帝国データバンクによると、能登地方に本社を置く企業は4075社で、従業員は合計4万9728人。直接に拠点を設置していない企業でも、供給・販売網の乱れなどで今後も影響が発生する可能性がある。
関連記事: 能登半島地震による震災被害 企業施設でも相次いで確認―連休明けのサプライチェーン情報確認は必須 | MIRU (iru-miru.com)
経済産業省の被害状況報告(毎日更新):ニュースリリース (METI/経済産業省)
プレスリリース(東芝) 令和6年能登半島地震における当社グループの事業活動への影響について(第2報) | 東芝デバイス&ストレージ株式会社 | 日本 (semicon-storage.com)
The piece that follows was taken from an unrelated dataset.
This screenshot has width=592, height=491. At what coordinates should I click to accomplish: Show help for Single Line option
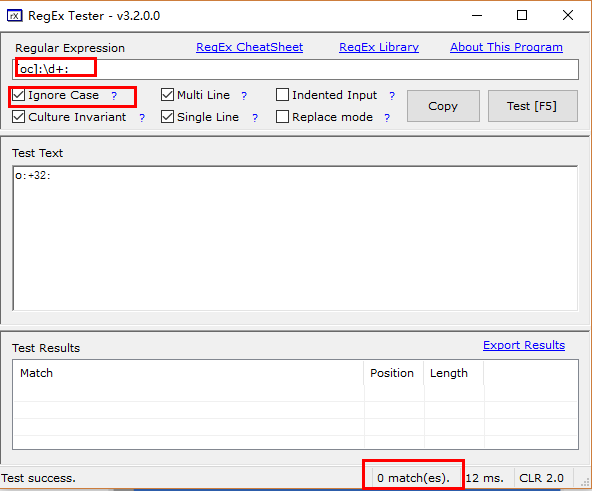[x=255, y=118]
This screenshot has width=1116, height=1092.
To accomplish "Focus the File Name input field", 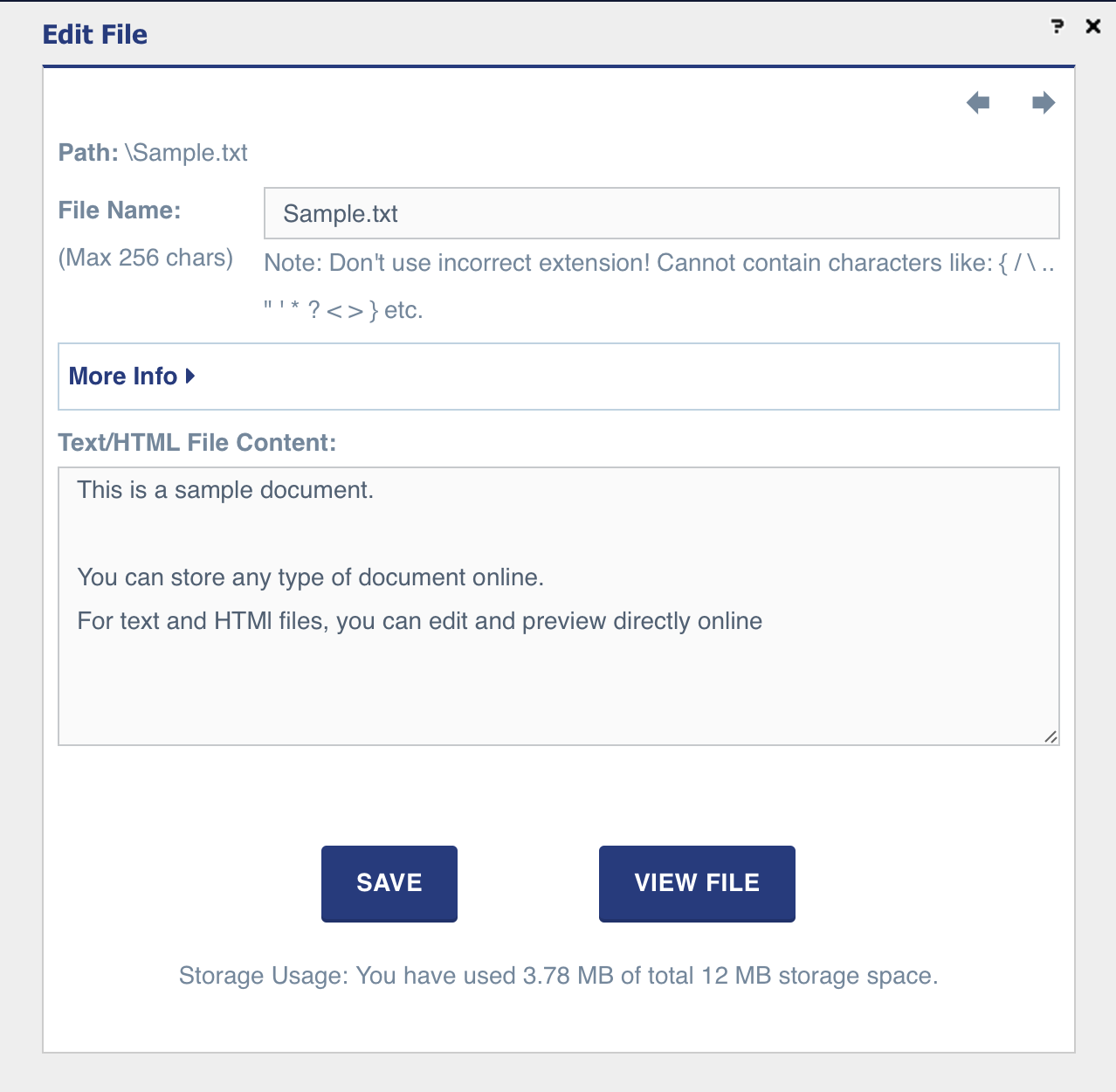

プレスリリース(サンテック):地震の影響について(1/5 8:30現在) | サンテックオフィシャルサイト (suntec-noto.jp)
<海外>
●フィリピンのサーテック、電動バイクと電池に進出 同国初
フィリピンの電子メーカーであるサーテック・ホールディングス・フィリピンは1月4日、上場するフィリピン株式市場で、「電動バイクとリチウムイオン電池の製造・組み立てに乗り出す」と発表した。バイク向けのリチウムイオン電池を生産するのは同社が同国初となる。
2024年にも同国内で商業生産を始める。生産に当たっては、中国の電動バイクおよびリチウム電池メーカー大手と提携する。同社は開示資料で、「フィリピンの同産業は他のアジア諸国に比べ遅れているが、宿世に巻き返せるだろう」とした。
●独VW傘下のPowerCo、全固体電池のテスト結果良好
独フォルクスワーゲン傘下のバッテリー企業であるPowerCoは1月3日、次世代EV向けバッテリーとして期待される全固体電池の耐久テストを行い、1000回以上の充電後、95%の容量(放電エネルギー保持率)を保っていた、と発表した。
米QuantumScapeの全固体電池を、PowerCoがテストしたところ、サンプルテストの要件を大幅に上回り、1000回以上の充電サイクルに耐えた。WLTPサイクルの航続が500~600kmのEVでは、これは50万km以上の走行距離に相当する結果だった。しかも、セルはほとんど劣化せず、試験終了時にはまだ95%の容量(放電エネルギー保持率)を保っていたとしている。
●23年のEV関連、販売や電池材料で中国勢が大躍進
2023年の電気自動車(EV)周りでは、中国勢の大躍進が目立った。まず、販売台数では中国のBYDが米テスラを抜き世界トップに。中国金属採掘大手の洛陽モリブデン業(チャイナ・モリブデン、CMOC)も、バッテリー材料となるコバルト生産で世界首位となった。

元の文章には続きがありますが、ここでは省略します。